W ostatni poniedziałek późnym wieczorem, na pewnej stacji, cokolwiek znanej ze swoich paszportów, wyemitowany został film pt. Donnie Brasco. A skoro lubię kino gangsterskie, z dużą ochotą siadłem sobie przed telewizorem, sprawiłem herbatę i obejrzałem owe dzieło. Kto wie, pewnie część z Was zrobiła dokładnie to samo. Co zatem sądzę o filmie wyreżyserowanym przez Mike’a Newella, w którym zagrali Al Pacino i Johnny Depp?
Oceniam go pozytywnie. Bardzo lubię klasyki kina gangsterskiego – Chłopców z ferajny, Człowieka z blizną, Ojca Chrzestnego. Pewnie, opisywanemu filmowi trochę do wyżej wymienionych brakuje, jednak interesujące w nim jest to, że pokazuje pewną mafijną historię od zupełnie innej perspektywy – agenta FBI. To fajny zabieg, odróżniający ten obraz od wielu innych.
Krótko o fabule: Joe Pistone (Johnny Depp), działający pod pseudonimem Donnie Brasco, miał za zadanie przeniknąć w struktury mafijne. Udało mu się to, gdyż jako jubiler zrobił wrażenie na Benjaminie "Lewym" Ruggiero (Al Pacino), a ten przedstawił go swoim mafijnym kompanom. Robiąc wrażenie na kolejnych osobach, Joe cały czas nagrywał rozmowy poprzez ukryty w bucie rejestrator. W ten sposób sprawnie wykonywał zleconą mu przez FBI pracę. Był lojalny. Do czasu...

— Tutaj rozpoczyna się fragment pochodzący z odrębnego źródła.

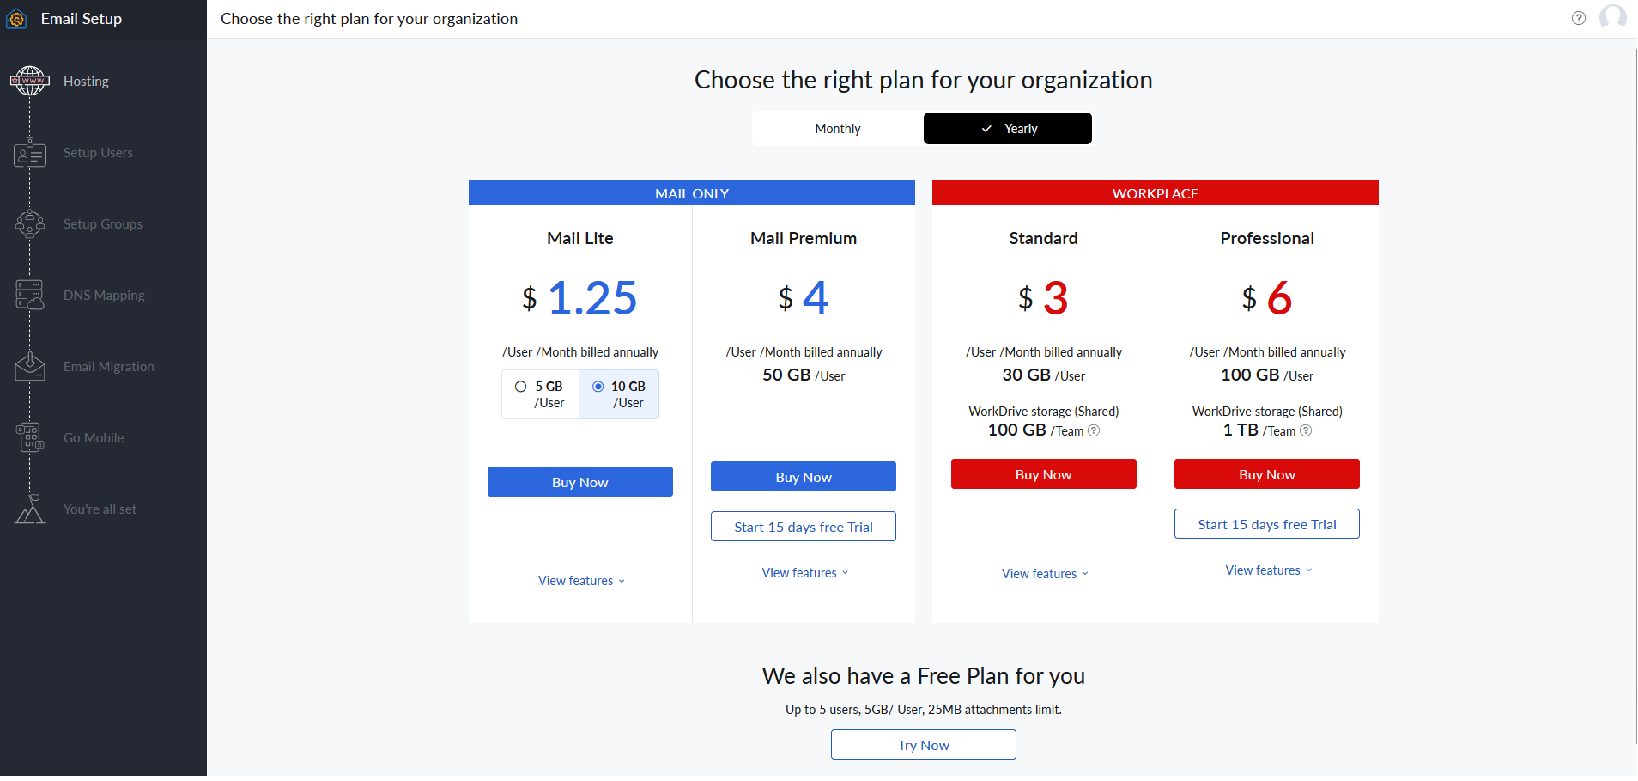Viewport: 1638px width, 781px height.
Task: Open help question mark icon at top
Action: (x=1578, y=18)
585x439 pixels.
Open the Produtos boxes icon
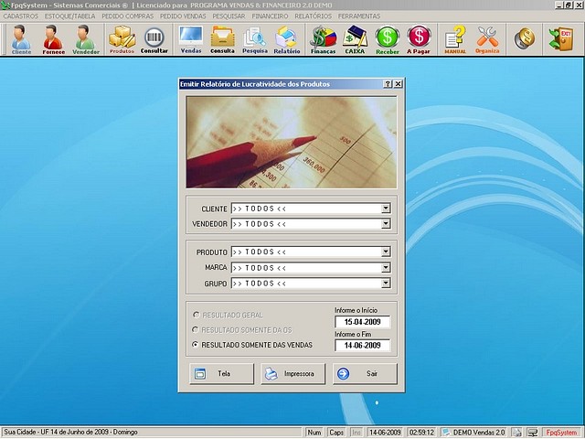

Kontynuując, podobały mi się wątpliwości, jakie targały granym przez Deppa „Donniem Brasco”, oraz zmiana jaka w nim zaszła. Dotychczas wierny służbie i przekonany o słuszności swoich działań, w pewnym momencie zaczął się interesować losem „Lewego”. Gangstera, który mu zaufał i przyjął pod swoje skrzydła. Upodobnił się do niego i jemu podobnych, po drodze prawie zniszczył swoje życie rodzinne. Oglądając film ostatnio wiedziałem, jaki będzie finał. Pamiętam jednak, że za pierwszym razem nie byłem pewien, jak to się wszystko potoczy. Ostatnie momenty do dziś robią wrażenie.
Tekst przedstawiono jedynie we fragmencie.